Would you reproduce the whole listing below without altering a single word?

◆ **Provided data**:
____________________
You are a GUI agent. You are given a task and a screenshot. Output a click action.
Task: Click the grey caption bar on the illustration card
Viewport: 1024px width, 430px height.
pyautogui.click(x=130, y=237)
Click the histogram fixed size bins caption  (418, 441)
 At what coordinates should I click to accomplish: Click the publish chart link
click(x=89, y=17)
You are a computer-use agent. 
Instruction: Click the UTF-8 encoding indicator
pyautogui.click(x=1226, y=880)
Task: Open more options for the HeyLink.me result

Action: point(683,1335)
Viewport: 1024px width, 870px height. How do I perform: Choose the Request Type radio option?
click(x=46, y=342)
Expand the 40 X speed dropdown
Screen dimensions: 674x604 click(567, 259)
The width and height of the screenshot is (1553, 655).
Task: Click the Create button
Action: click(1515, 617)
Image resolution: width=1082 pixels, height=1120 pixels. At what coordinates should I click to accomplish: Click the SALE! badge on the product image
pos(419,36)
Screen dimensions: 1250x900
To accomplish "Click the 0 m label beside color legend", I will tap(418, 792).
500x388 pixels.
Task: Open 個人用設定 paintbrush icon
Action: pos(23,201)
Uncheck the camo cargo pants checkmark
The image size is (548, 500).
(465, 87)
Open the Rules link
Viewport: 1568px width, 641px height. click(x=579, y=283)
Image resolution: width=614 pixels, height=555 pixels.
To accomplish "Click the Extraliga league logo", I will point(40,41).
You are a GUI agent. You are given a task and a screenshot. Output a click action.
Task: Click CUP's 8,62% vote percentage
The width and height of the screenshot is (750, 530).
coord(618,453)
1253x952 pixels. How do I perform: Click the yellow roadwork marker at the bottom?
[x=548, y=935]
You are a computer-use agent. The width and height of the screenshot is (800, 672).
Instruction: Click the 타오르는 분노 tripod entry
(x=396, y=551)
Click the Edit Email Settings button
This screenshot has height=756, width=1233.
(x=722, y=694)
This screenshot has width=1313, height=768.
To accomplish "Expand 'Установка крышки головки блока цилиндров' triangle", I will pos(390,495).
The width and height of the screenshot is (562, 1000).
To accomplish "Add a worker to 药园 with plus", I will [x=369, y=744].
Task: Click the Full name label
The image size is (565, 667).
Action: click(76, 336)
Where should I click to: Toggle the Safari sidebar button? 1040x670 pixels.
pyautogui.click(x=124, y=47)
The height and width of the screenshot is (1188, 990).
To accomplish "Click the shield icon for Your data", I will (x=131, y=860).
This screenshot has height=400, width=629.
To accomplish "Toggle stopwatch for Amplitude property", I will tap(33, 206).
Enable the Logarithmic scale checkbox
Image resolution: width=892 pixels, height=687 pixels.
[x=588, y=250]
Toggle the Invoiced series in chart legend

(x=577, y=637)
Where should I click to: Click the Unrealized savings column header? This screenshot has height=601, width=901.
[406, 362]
____________________
◆ **Finished exercise**:
You are a GUI agent. You are given a task and a screenshot. Output a click action.
Task: Click the grey caption bar on the illustration card
Viewport: 1024px width, 430px height.
pyautogui.click(x=130, y=237)
Click the histogram fixed size bins caption  (418, 441)
 At what coordinates should I click to accomplish: Click the publish chart link
click(x=89, y=17)
You are a computer-use agent. 
Instruction: Click the UTF-8 encoding indicator
pyautogui.click(x=1226, y=880)
Task: Open more options for the HeyLink.me result

Action: point(683,1335)
Viewport: 1024px width, 870px height. How do I perform: Choose the Request Type radio option?
click(x=46, y=342)
Expand the 40 X speed dropdown
Screen dimensions: 674x604 click(567, 259)
The width and height of the screenshot is (1553, 655).
Task: Click the Create button
Action: click(1515, 617)
Image resolution: width=1082 pixels, height=1120 pixels. At what coordinates should I click to accomplish: Click the SALE! badge on the product image
pos(419,36)
Screen dimensions: 1250x900
To accomplish "Click the 0 m label beside color legend", I will tap(418, 792).
500x388 pixels.
Task: Open 個人用設定 paintbrush icon
Action: pos(23,201)
Uncheck the camo cargo pants checkmark
The image size is (548, 500).
(465, 87)
Open the Rules link
Viewport: 1568px width, 641px height. click(x=579, y=283)
Image resolution: width=614 pixels, height=555 pixels.
To accomplish "Click the Extraliga league logo", I will point(40,41).
You are a GUI agent. You are given a task and a screenshot. Output a click action.
Task: Click CUP's 8,62% vote percentage
The width and height of the screenshot is (750, 530).
coord(618,453)
1253x952 pixels. How do I perform: Click the yellow roadwork marker at the bottom?
[x=548, y=935]
You are a computer-use agent. The width and height of the screenshot is (800, 672).
Instruction: Click the 타오르는 분노 tripod entry
(x=396, y=551)
Click the Edit Email Settings button
This screenshot has height=756, width=1233.
(x=722, y=694)
This screenshot has width=1313, height=768.
To accomplish "Expand 'Установка крышки головки блока цилиндров' triangle", I will pos(390,495).
The width and height of the screenshot is (562, 1000).
To accomplish "Add a worker to 药园 with plus", I will [x=369, y=744].
Task: Click the Full name label
The image size is (565, 667).
Action: click(76, 336)
Where should I click to: Toggle the Safari sidebar button? 1040x670 pixels.
pyautogui.click(x=124, y=47)
The height and width of the screenshot is (1188, 990).
To accomplish "Click the shield icon for Your data", I will (x=131, y=860).
This screenshot has height=400, width=629.
To accomplish "Toggle stopwatch for Amplitude property", I will tap(33, 206).
Enable the Logarithmic scale checkbox
Image resolution: width=892 pixels, height=687 pixels.
[x=588, y=250]
Toggle the Invoiced series in chart legend

(x=577, y=637)
Where should I click to: Click the Unrealized savings column header? This screenshot has height=601, width=901.
[406, 362]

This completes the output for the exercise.